— Your instructions —
Your task is to return exactly the lines that run from the one containing "Given: Toggle the PSY indicator" through the end of the listing below, without any pictures.

*** Opening Records provided ***

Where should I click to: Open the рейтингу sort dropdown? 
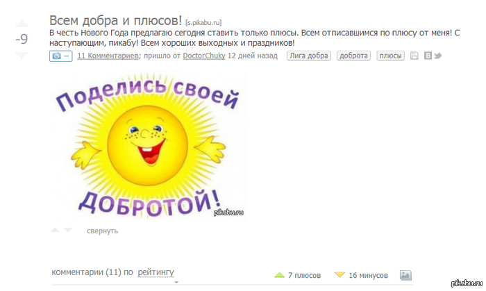coord(156,272)
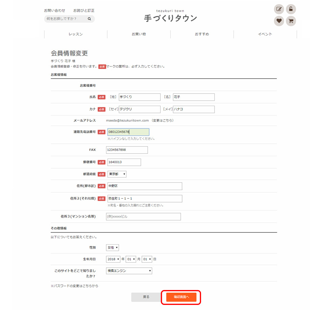This screenshot has width=321, height=310.
Task: Open the birth month dropdown
Action: pyautogui.click(x=131, y=259)
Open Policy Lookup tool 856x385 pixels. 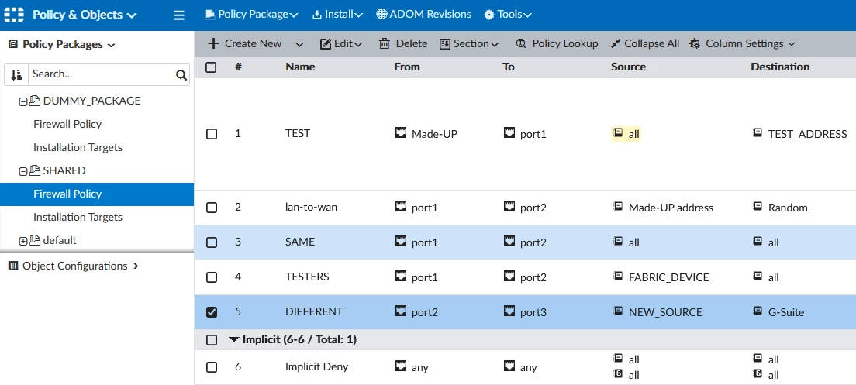[x=557, y=43]
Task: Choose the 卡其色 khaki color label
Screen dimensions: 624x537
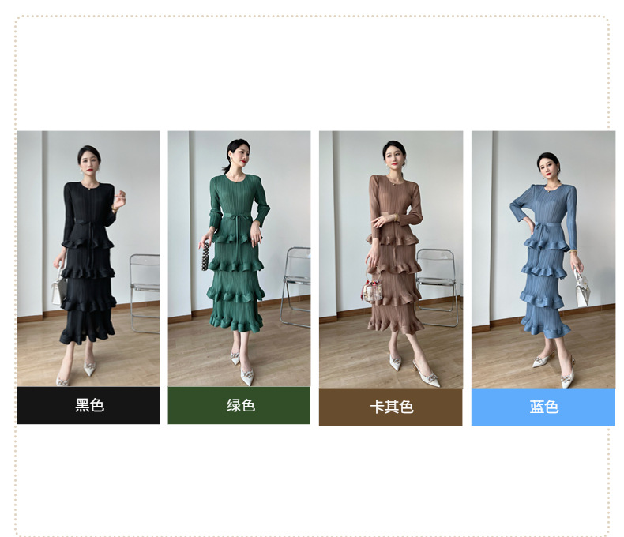Action: (391, 407)
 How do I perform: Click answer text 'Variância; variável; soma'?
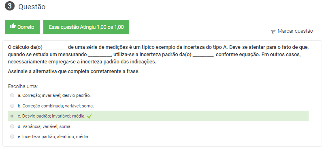click(x=47, y=126)
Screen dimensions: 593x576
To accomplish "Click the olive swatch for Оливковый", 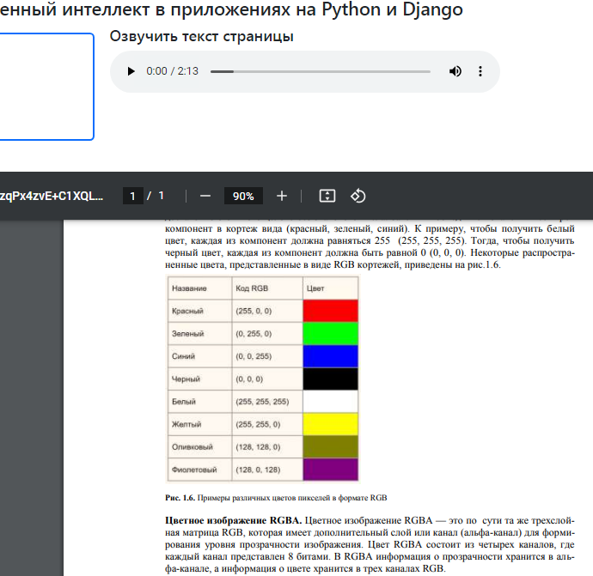I will point(330,446).
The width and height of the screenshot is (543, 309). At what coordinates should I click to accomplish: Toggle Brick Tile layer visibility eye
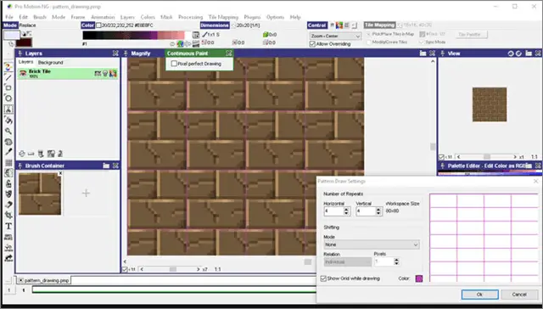click(x=23, y=73)

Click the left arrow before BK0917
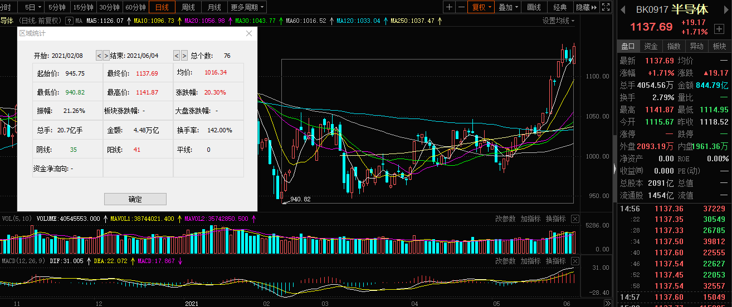pyautogui.click(x=623, y=9)
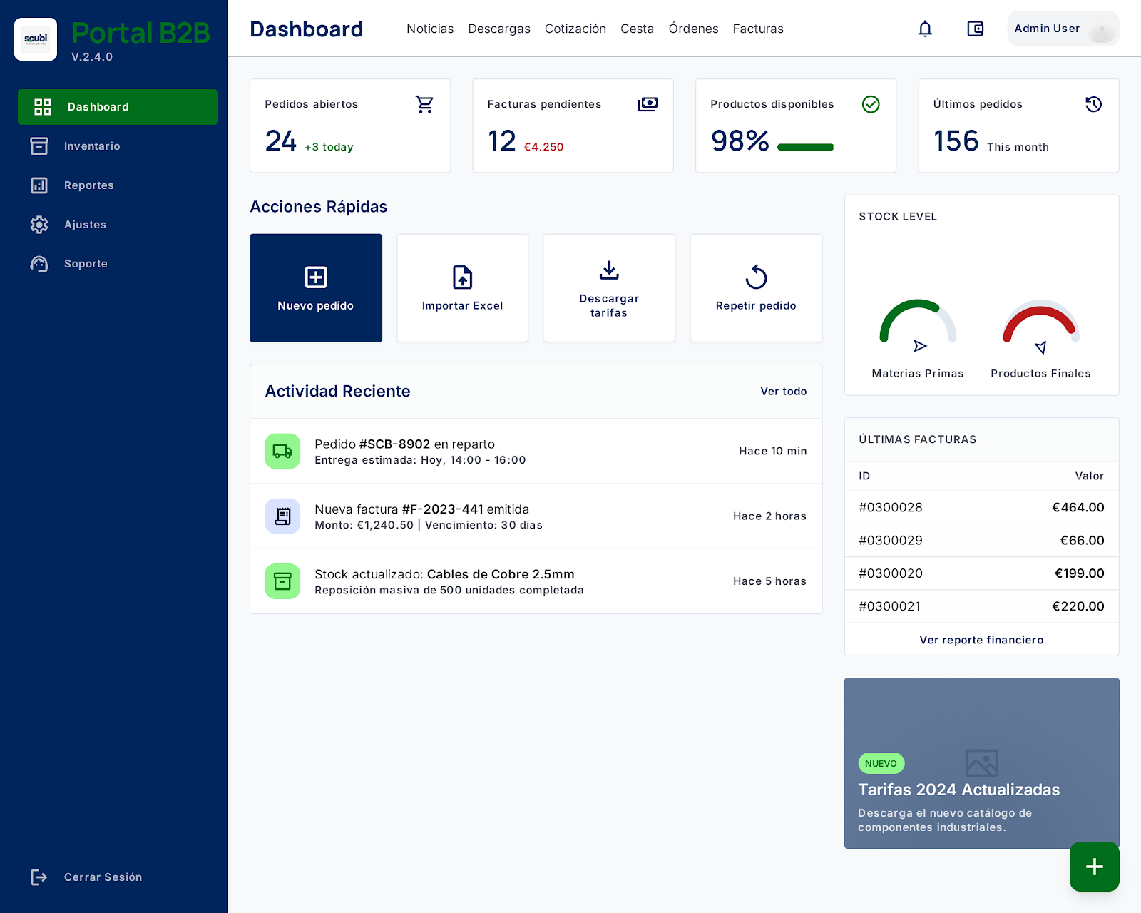1141x913 pixels.
Task: Click the wallet icon in header
Action: click(x=975, y=29)
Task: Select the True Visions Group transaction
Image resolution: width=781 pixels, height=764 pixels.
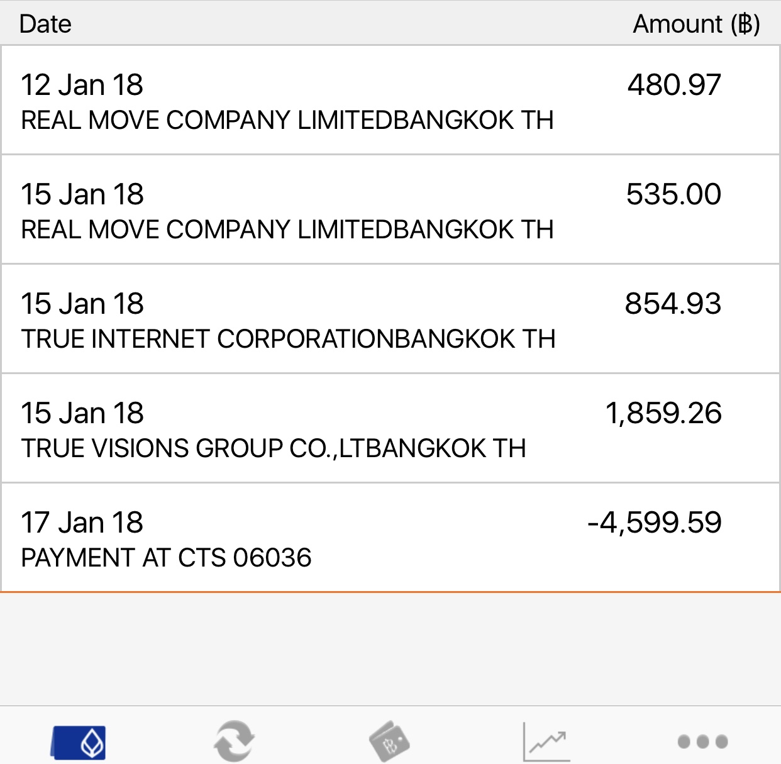Action: [x=390, y=429]
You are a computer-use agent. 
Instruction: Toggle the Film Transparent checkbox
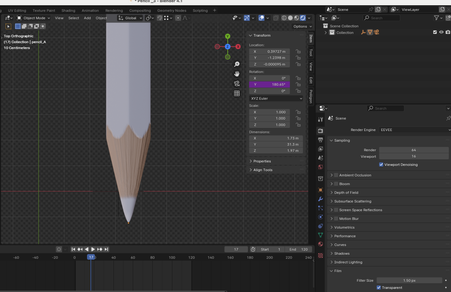pos(379,287)
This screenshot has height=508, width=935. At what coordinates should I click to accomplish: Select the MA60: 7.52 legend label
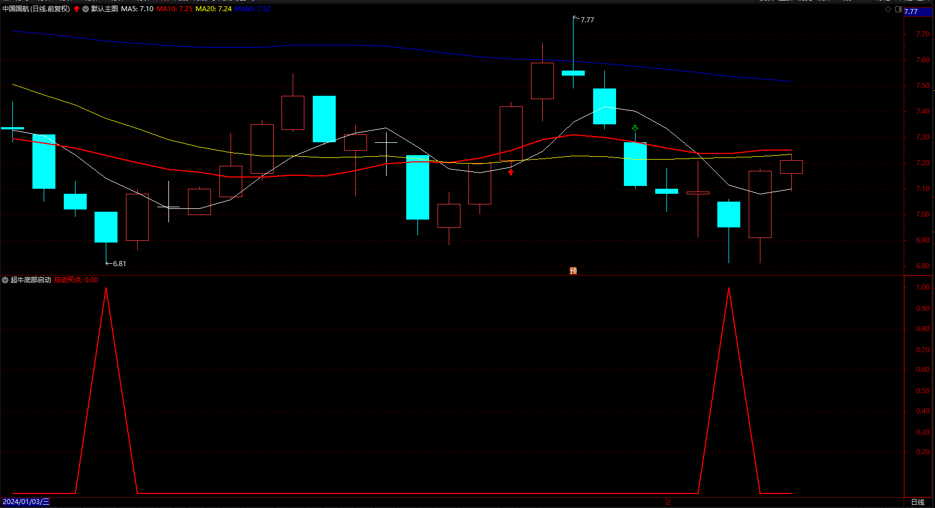(253, 9)
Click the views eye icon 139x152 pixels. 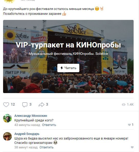point(124,105)
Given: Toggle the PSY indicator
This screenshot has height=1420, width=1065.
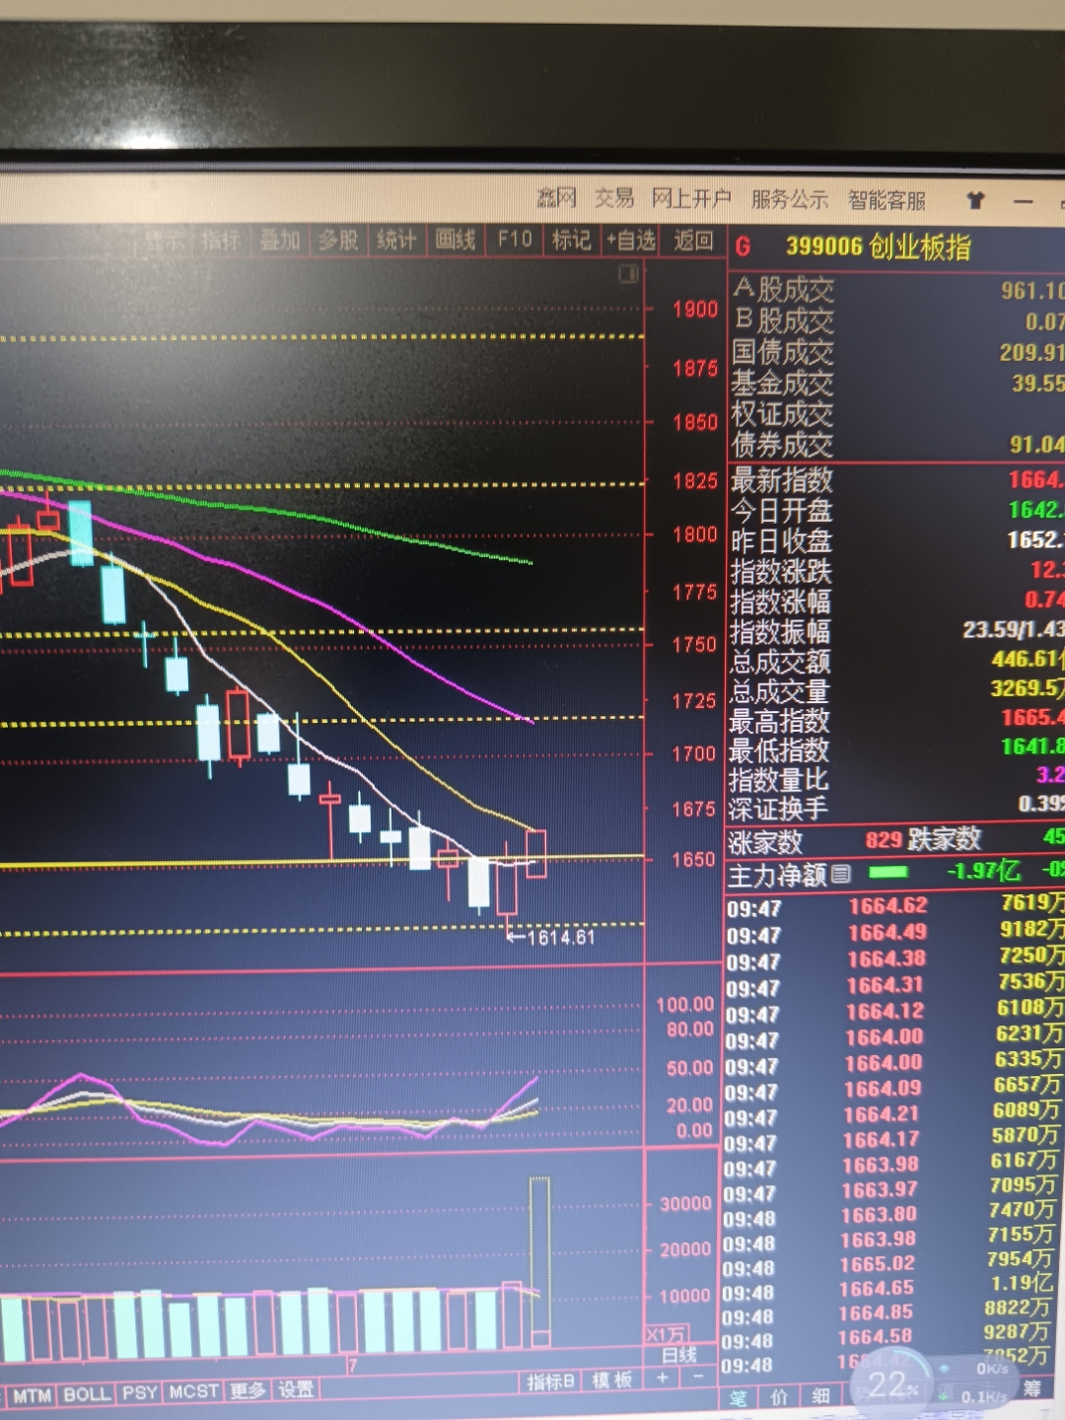Looking at the screenshot, I should click(139, 1393).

*** Closing Records provided ***

— Solution below —
Given: Toggle the PSY indicator
This screenshot has height=1420, width=1065.
Looking at the screenshot, I should click(139, 1393).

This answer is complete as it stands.